Earlier this month, I spent the day in Brookings attending a number of economic development celebrations: a groundbreaking ceremony for SDSU’s Swine Teaching and Research Facility, ribbon cuttings at Bel Brands and Counterpart, and an expansion announcement at 3M.

The day was truly a testament to Brookings’ growing economy. The city has seen success after success thanks to cooperation among business, university and civic leaders in the community. SDSU is producing graduates with technical skills in high demand, and local business leaders have built a team that welcomes development.

Brookings isn’t the only town that’s been seeing success.

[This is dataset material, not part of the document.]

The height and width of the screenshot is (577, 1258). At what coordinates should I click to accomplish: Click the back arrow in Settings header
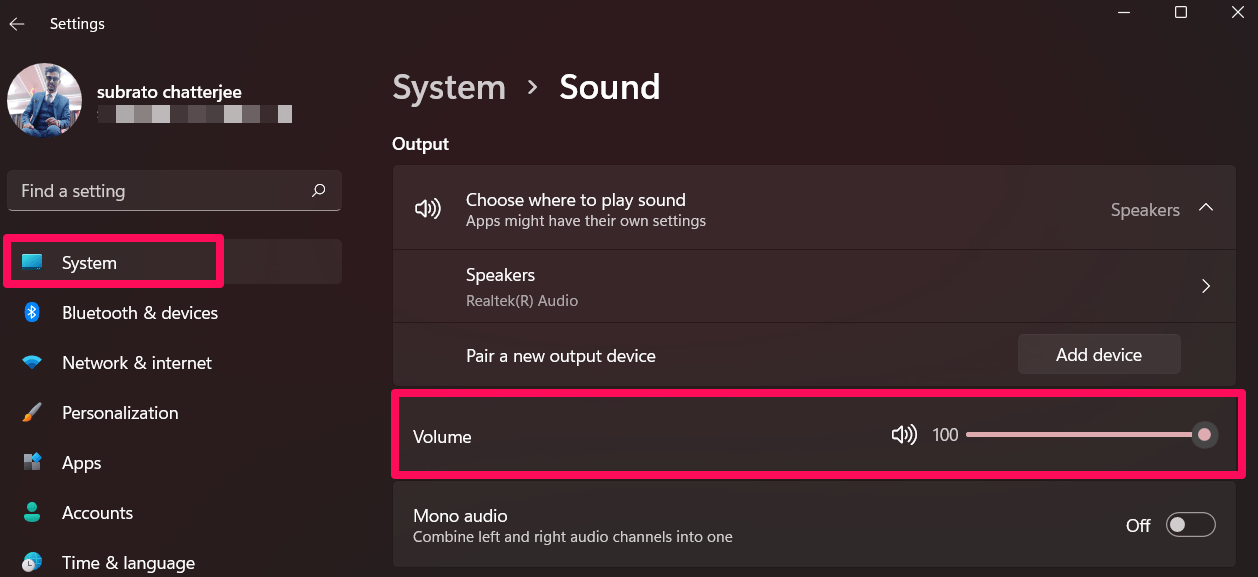click(x=17, y=24)
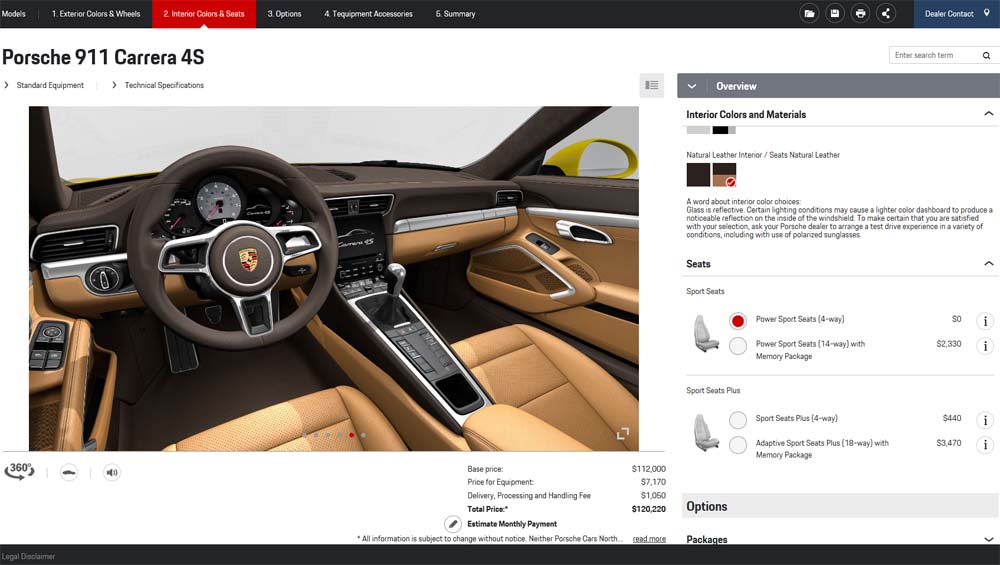Expand the Packages section

pyautogui.click(x=988, y=540)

Business has been good throughout South Dakota.

Over the past few years, a number of outside businesses have opened new locations in South Dakota. Pipeline Plastics, a Texas-based pipeline manufacturer, is now manufacturing in Belle Fourche. On the other side of the state, Marmen Energy chose Brandon for its first U.S. location to build wind towers. Sterling moved its headquarters from Norfolk, Nebraska, to Dakota Dunes; and ALCOM opened up operations in Sioux Falls.

In addition, our existing businesses have been expanding. Places like Trail King in Mitchell, PerGroup in Rapid City and Sapa in Yankton are all adding jobs.

Why are things going so well in South Dakota? Let’s consider:

First, the cost of doing business in South Dakota is low. The U. S. Department of Commerce says our costs – utilities, occupancy, transportation and other costs are reasonably low for businesses – only 88 percent of the U.S. average. Other states like California, Hawaii, New York and New Jersey are all over 112 percent of the national average.

Businesses also have an advantage here because the tax burden is low. We have no corporate income tax, no personal income tax, no business inventory tax, no personal property tax and no inheritance tax. This creates a more favorable environment for growth by putting more money in the pockets of our businesses and workers.

Our reasonable regulatory climate also makes us business-friendly. Earlier this year, the U.S. Chamber of Commerce named South Dakota’s business climate as best in the nation. We don’t make things unnecessarily burdensome for our entrepreneurs. We know things shouldn’t be overcomplicated for job-creators who are trying to know and obey the laws.

Finally, we have economic development programs in place to help businesses get started or expand. In addition to grants and loans, the state offers the Certified Ready Sites program. Under this program the Governor’s Office of Economic Development partners with cities and development groups to ready communities for future economic development opportunities. We work with local entities to make well-packaged information available to prospective buyers beforehand.

Although these factors have all contributed to our economic success, I know most of the credit for that success belongs, not to government, but to hard working South Dakota families and businesses. Thanks to you, there are more jobs in South Dakota today than ever before.